At a Glance
- Tasks: Lead the development of cutting-edge recommender systems and optimise machine learning models.
- Company: Join Cleo, a forward-thinking tech company in Greater London.
- Benefits: Enjoy a competitive salary, flexible work options, and generous benefits like private medical insurance.
- Other info: Great opportunity for career growth in a dynamic and innovative environment.
- Why this job: Make a real impact in personalisation technology while collaborating with diverse teams.
- Qualifications: Advanced degree in a quantitative field and experience in data science required.
The predicted salary is between 70000 - 90000 £ per year.
Cleo is looking for a Senior Machine Learning Engineer to lead technical work within their Machine Learning Growth Personalisation team in Greater London. The role involves building and optimizing recommender systems, developing models for production, and collaborating with cross-functional teams.
Candidates should have experience in data science, excellent communication skills, and an advanced degree in a quantitative discipline.
The position offers a competitive salary, flexible work arrangements, and generous benefits including a pension and private medical insurance.
Lead Personalisation ML Engineer — Recommenders & Bandits employer: cleo
Contact Detail:
cleo Recruiting Team
StudySmarter Expert Advice 🤫
We think this is how you could land Lead Personalisation ML Engineer — Recommenders & Bandits
✨Tip Number 1
Network like a pro! Reach out to folks in the industry, especially those at Cleo or similar companies. A friendly chat can sometimes lead to opportunities that aren’t even advertised.
✨Tip Number 2
Show off your skills! Create a portfolio showcasing your work on recommender systems and machine learning models. This will give you an edge and demonstrate your expertise beyond just your CV.
✨Tip Number 3
Prepare for interviews by brushing up on your technical knowledge and soft skills. Practice explaining complex concepts in simple terms, as communication is key when collaborating with cross-functional teams.
✨Tip Number 4
Don’t forget to apply through our website! It’s the best way to ensure your application gets seen by the right people. Plus, we love seeing candidates who are proactive about their job search.
We think you need these skills to ace Lead Personalisation ML Engineer — Recommenders & Bandits
Some tips for your application 🫡
Tailor Your CV: Make sure your CV highlights your experience in building and optimising recommender systems. We want to see how your skills align with the role, so don’t be shy about showcasing relevant projects!
Craft a Compelling Cover Letter: Your cover letter is your chance to shine! Use it to explain why you’re passionate about machine learning and how you can contribute to our team. We love hearing about your journey and what drives you.
Showcase Your Communication Skills: Since collaboration is key in this role, make sure to highlight your communication skills in your application. We value clear and effective communication, so share examples of how you've worked with cross-functional teams.

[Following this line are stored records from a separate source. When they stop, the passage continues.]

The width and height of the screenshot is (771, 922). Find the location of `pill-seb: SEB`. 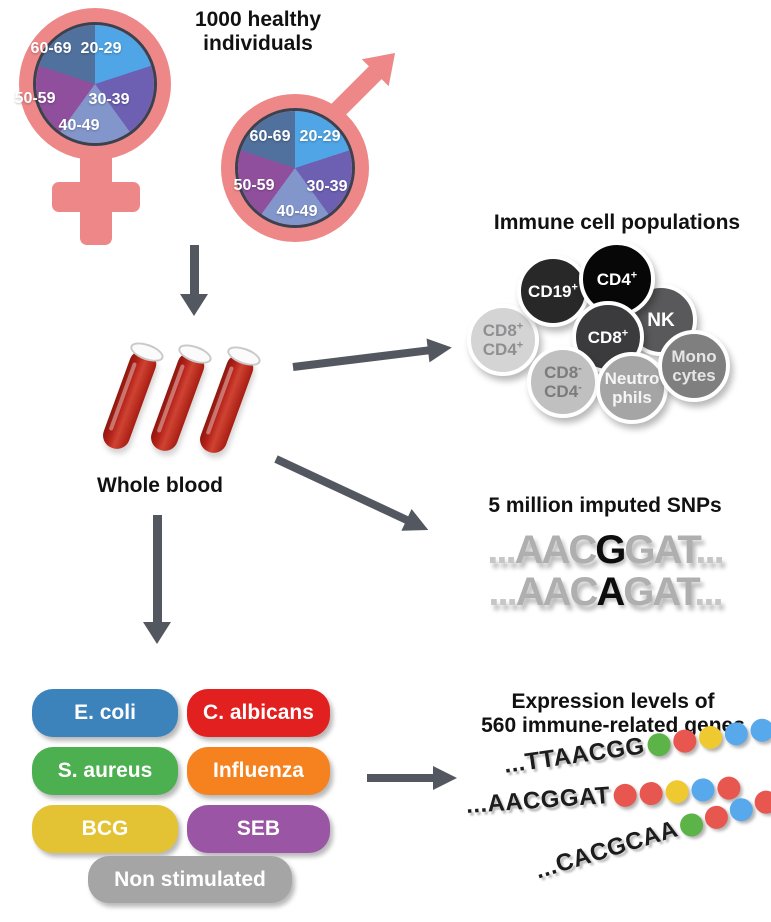

pill-seb: SEB is located at coordinates (258, 829).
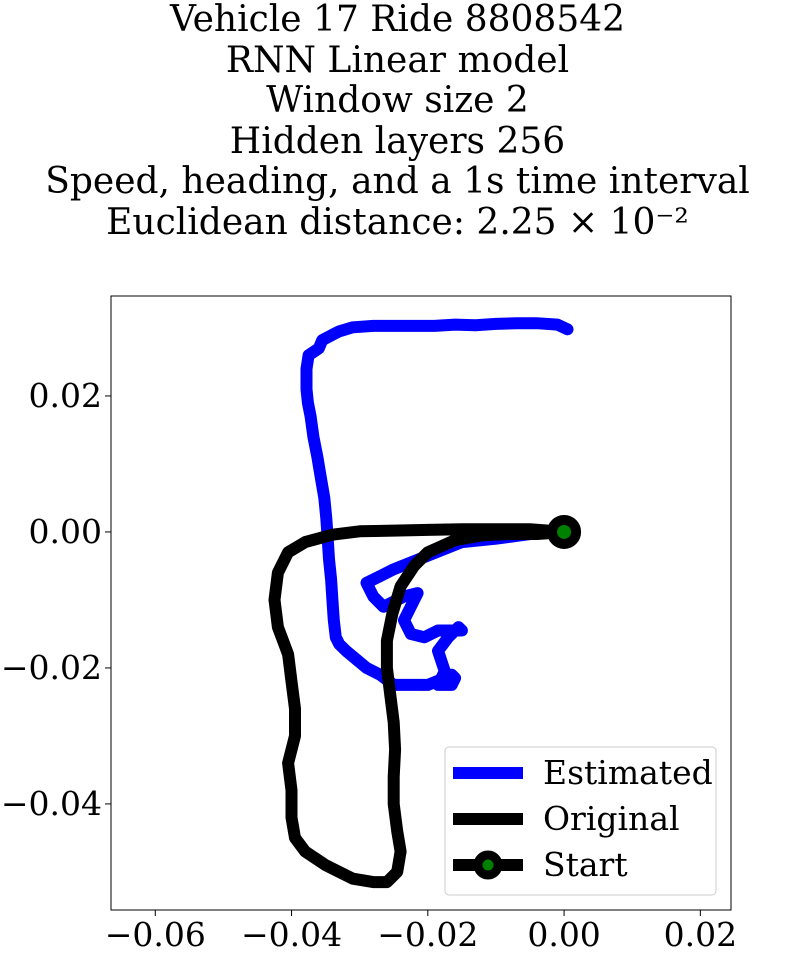  I want to click on legend-box, so click(580, 821).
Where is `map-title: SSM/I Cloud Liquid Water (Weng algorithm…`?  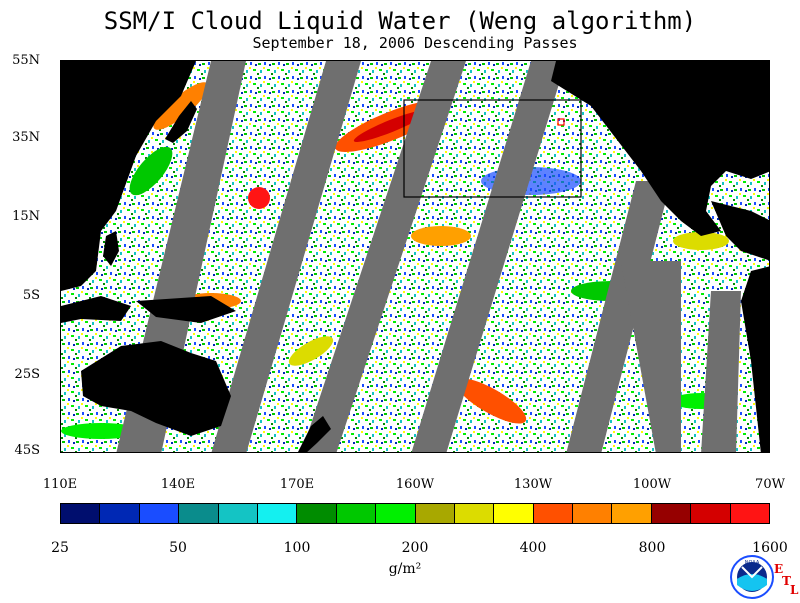 map-title: SSM/I Cloud Liquid Water (Weng algorithm… is located at coordinates (400, 21).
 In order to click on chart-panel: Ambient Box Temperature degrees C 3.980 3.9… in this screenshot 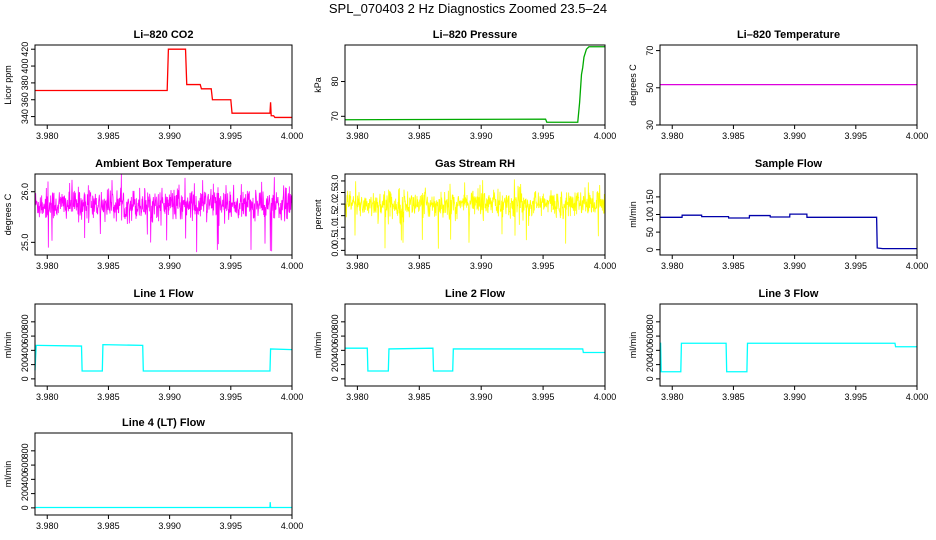, I will do `click(153, 214)`.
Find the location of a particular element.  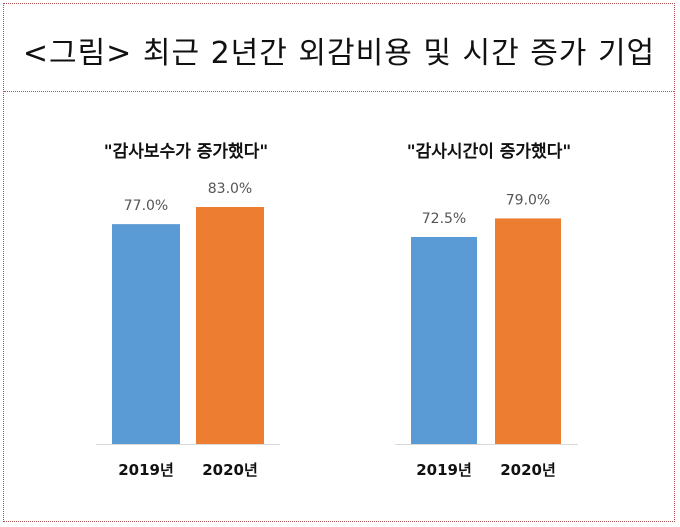

chart-title: "감사보수가 증가했다" is located at coordinates (186, 152).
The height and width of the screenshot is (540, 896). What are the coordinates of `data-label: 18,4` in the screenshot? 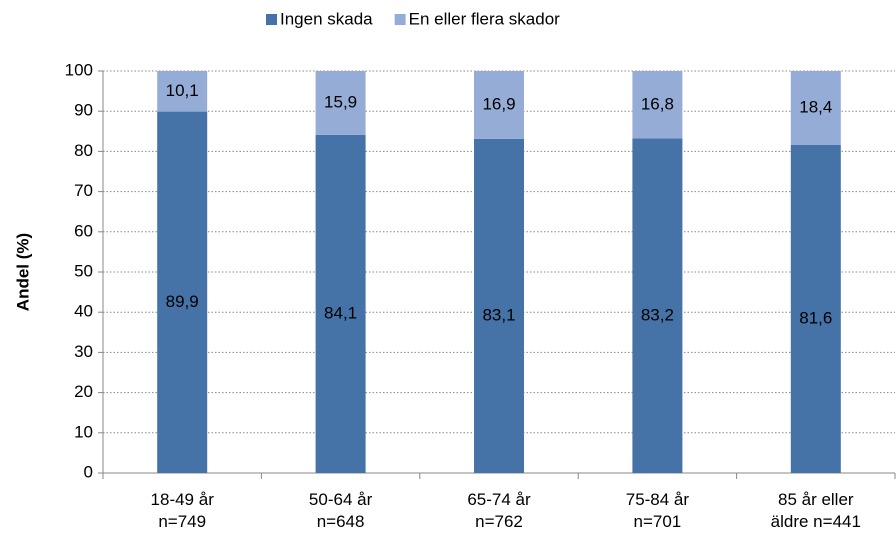 It's located at (816, 106).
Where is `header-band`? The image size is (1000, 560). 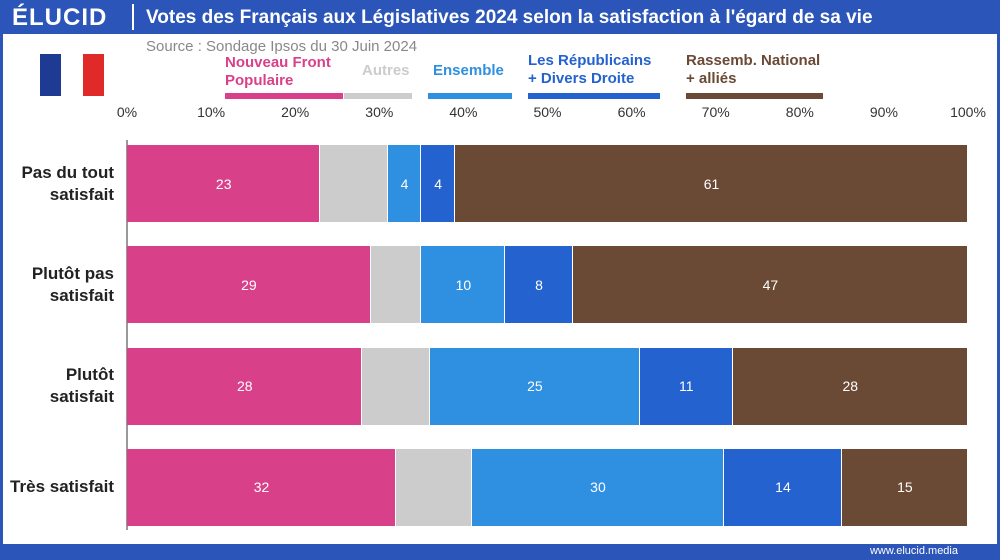 header-band is located at coordinates (500, 17).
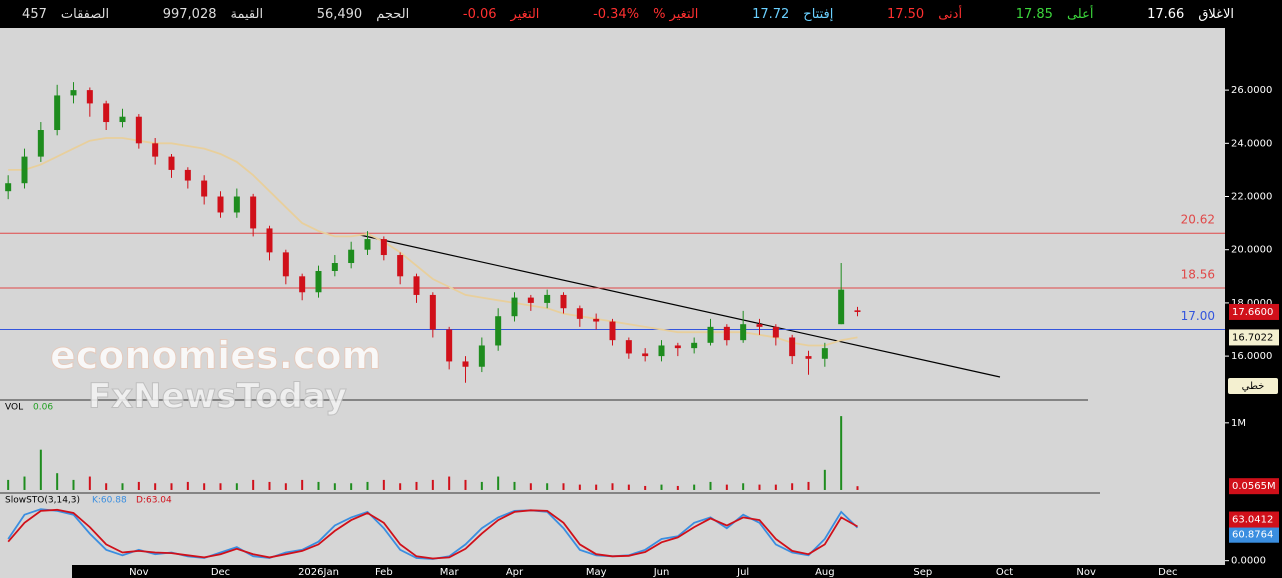  Describe the element at coordinates (1252, 304) in the screenshot. I see `y-tick-label: 18.0000` at that location.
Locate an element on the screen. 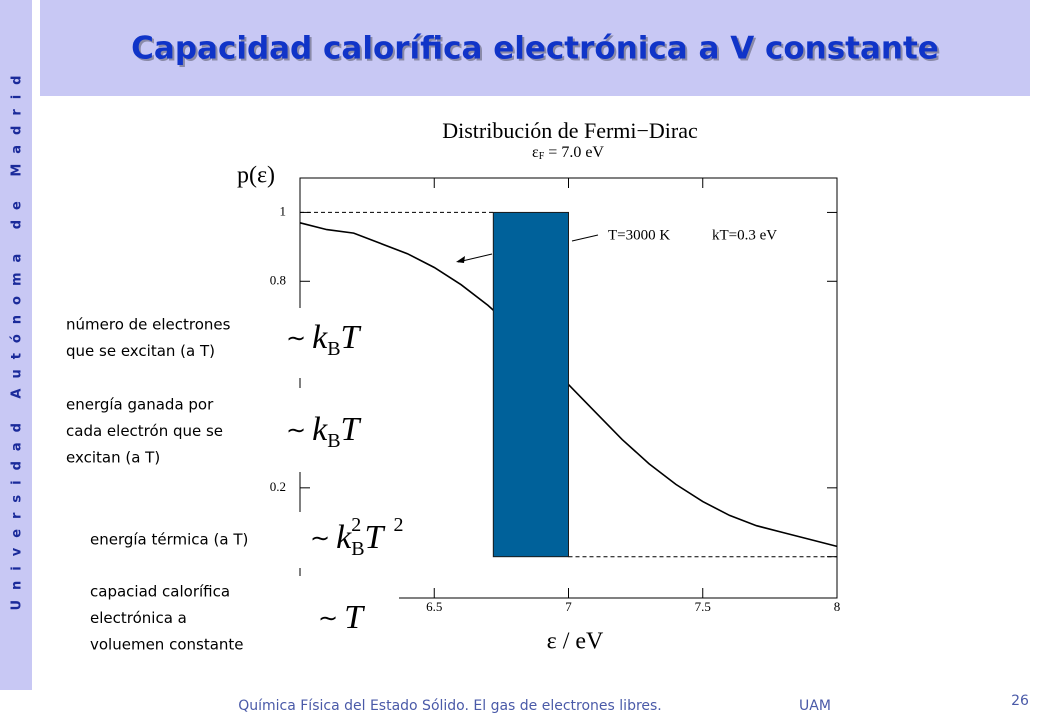  subtitle-subscript: F is located at coordinates (542, 156).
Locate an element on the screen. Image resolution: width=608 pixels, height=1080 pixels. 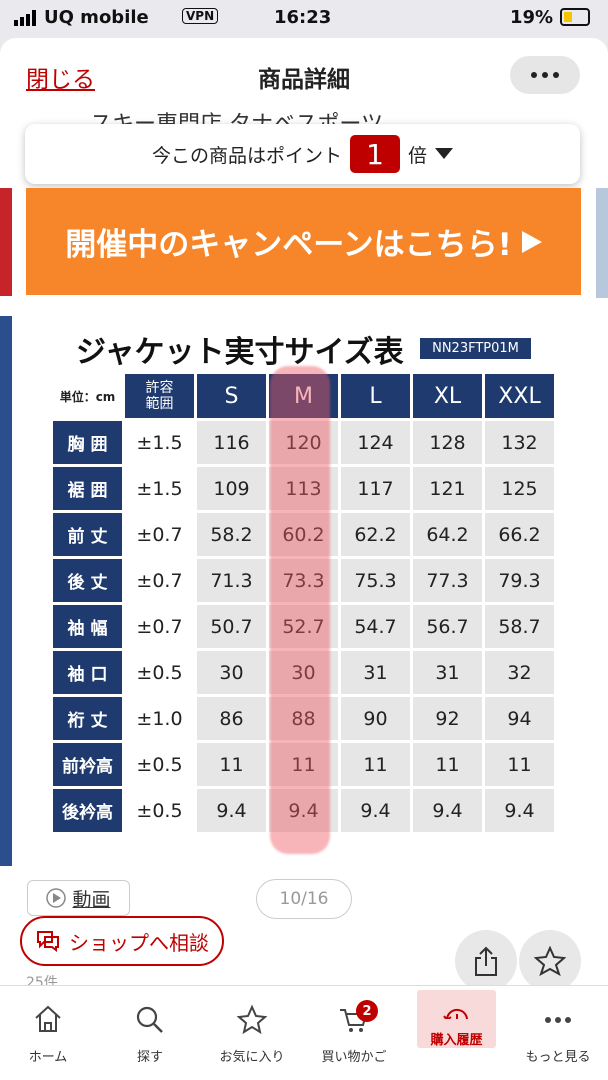
size-cell: 54.7 is located at coordinates (376, 626).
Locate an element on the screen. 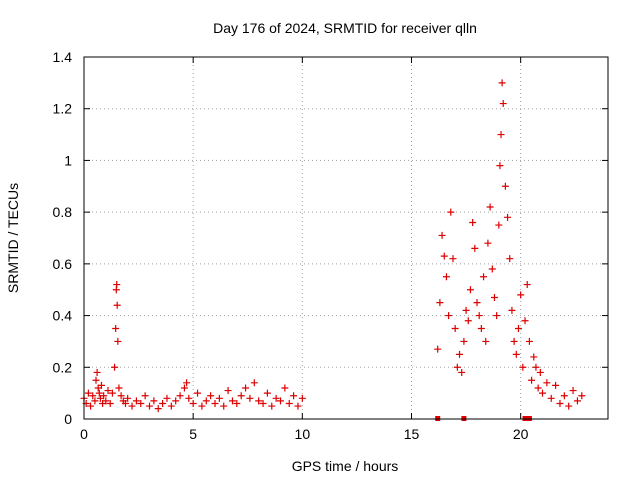 This screenshot has height=480, width=640. y-tick-label: 0.6 is located at coordinates (63, 264).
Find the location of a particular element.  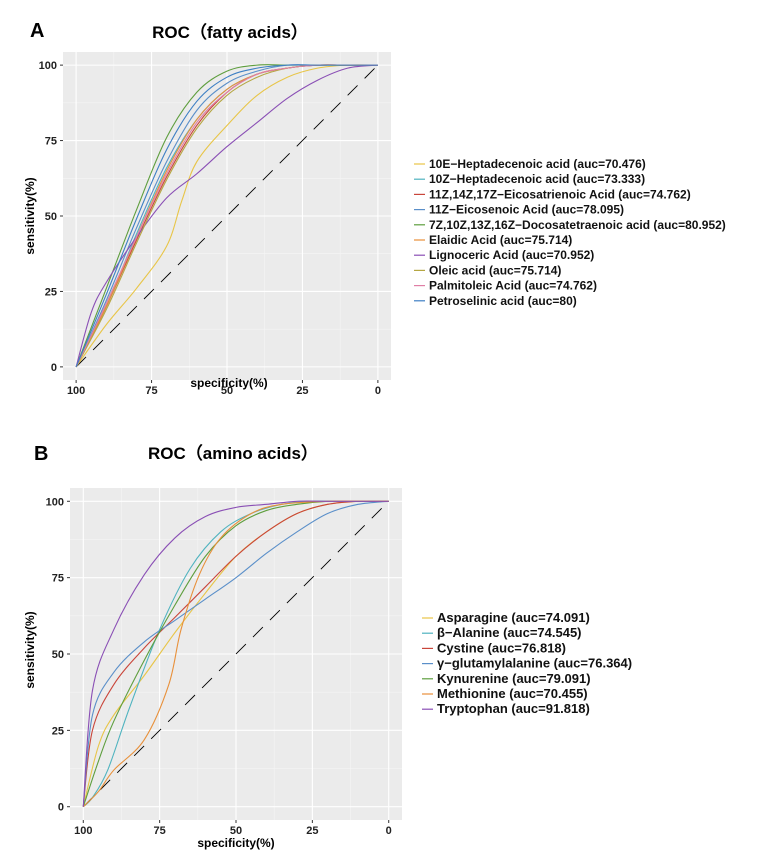

x-axis-label-b: specificity(%) is located at coordinates (236, 843).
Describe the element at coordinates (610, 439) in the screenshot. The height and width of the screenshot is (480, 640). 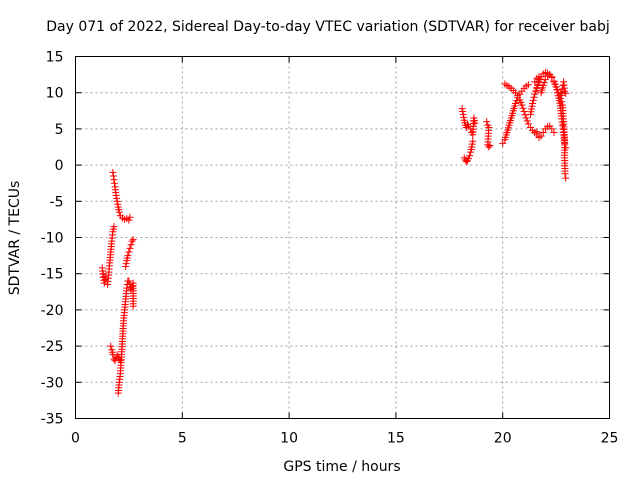
I see `x-tick-label: 25` at that location.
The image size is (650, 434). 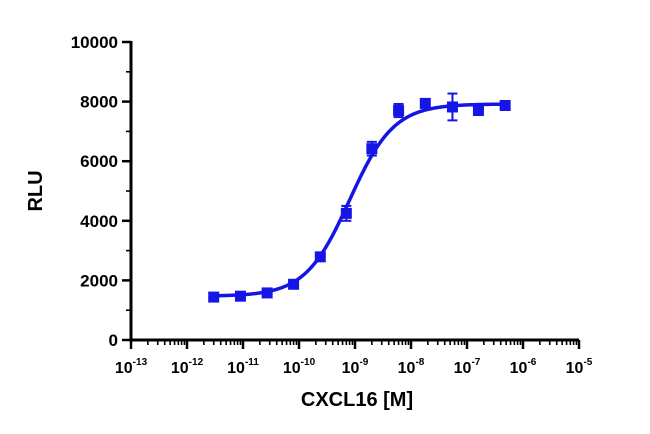 What do you see at coordinates (102, 192) in the screenshot?
I see `y-axis: 0 2000 4000 6000 8000 10000` at bounding box center [102, 192].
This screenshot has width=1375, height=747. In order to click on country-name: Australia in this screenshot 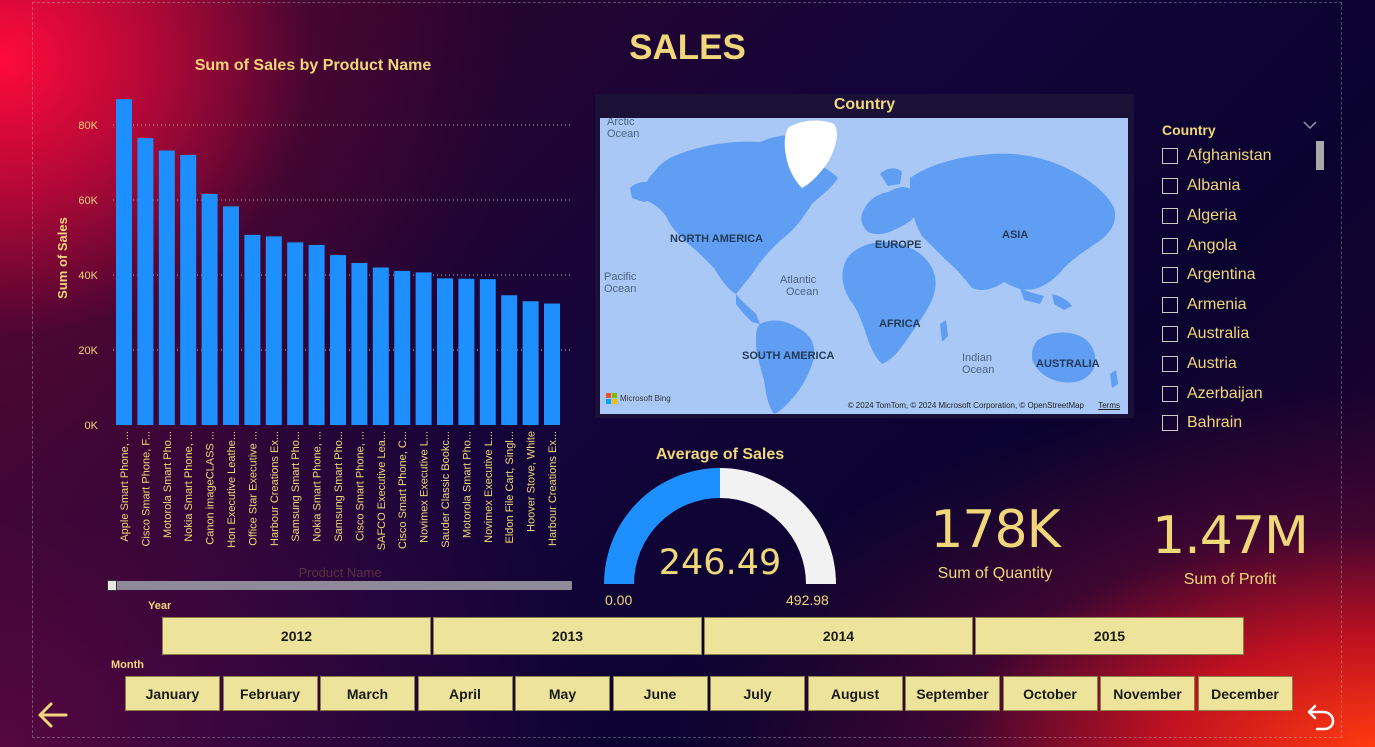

Apply Through Our Website: We encourage you to apply directly through our website. It’s the best way for us to receive your application and ensures you don’t miss out on any important updates from our team!
How to prepare for a job interview at cleo
✨Know Your Stuff
Make sure you brush up on your machine learning concepts, especially around recommender systems and bandit algorithms. Be ready to discuss your past projects in detail, showcasing your technical skills and how you've optimised models for production.
✨Showcase Collaboration Skills
Since the role involves working with cross-functional teams, prepare examples of how you've successfully collaborated with others in the past. Highlight your communication skills and how you’ve navigated challenges in team settings.
✨Ask Insightful Questions
Prepare thoughtful questions about Cleo's current projects and future goals in personalisation. This shows your genuine interest in the role and helps you understand how you can contribute to their success.
✨Be Ready for Technical Challenges
Expect some technical questions or coding challenges during the interview. Practise common algorithms and data structures, and be prepared to explain your thought process clearly as you solve problems.